The first series, written chiefly by Gen Urobuchi, sets Akane's faith in public order against Shinya Kogami's hunter's instinct and a criminal intelligence who exposes what automated justice cannot comfortably classify.
Why it matters
This is cyberpunk interested less in chrome replacement limbs than in outsourced moral responsibility. Sibyl promises safety by translating human ambiguity into a score. The disturbing part is not simply that the system may be corrupt; it is that ordinary life becomes easier when citizens agree not to look too closely.
Questions of predictive policing, algorithmic bias, surveillance and mental-health categorisation have only become less hypothetical since 2012. Psycho-Pass wraps them in a propulsive police thriller without pretending that a philosophical quotation automatically settles the argument.
What to expect
Expect investigations, serial violence, ideological confrontation and substantial gore. Sexual violence and exploitation feature in some cases, and the show's calm institutional language can make brutality more unsettling rather than less. This is adult science fiction, not a police procedural for family teatime.

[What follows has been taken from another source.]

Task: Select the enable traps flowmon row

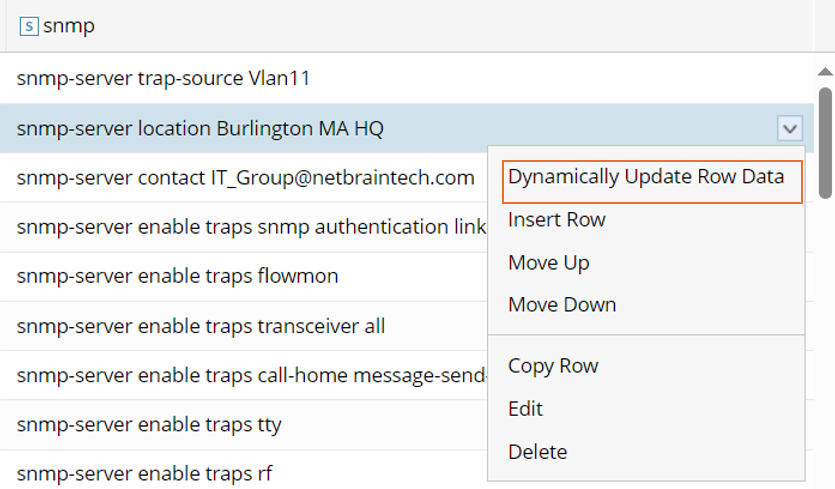Action: click(x=177, y=276)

There are literary references, but no entrance examination. Akane's clear perspective guides the viewer through the machinery, and the series earns its debates through consequences rather than pausing for a cybernetics seminar every Thursday.
Adaptations and versions
The original television series is the foundation. Further seasons, films and Sinners of the System stories widen the chronology and change parts of the principal cast. Release order is the least troublesome route, although regional catalogues have sometimes scattered the relevant pieces with Sibyl-like indifference.
Manga and novels exist, including adaptations and side stories, but this property was conceived for animation. They supplement rather than supersede the screen version.
Where to start
Begin with season one. It forms a satisfying dramatic unit and contains the clearest statement of the show's central problem. Continue in release order if the society interests you more than a single rivalry.
Verdict The SFcrowsnest take
Psycho-Pass is the rare modern cyberpunk series that remembers gadgets are most frightening when an institution has completed the paperwork. Its first season is sleek, violent and intellectually alert, with Akane providing the conscience without becoming merely the person who objects in meetings. Sibyl would probably rate this review. We have declined to submit the form.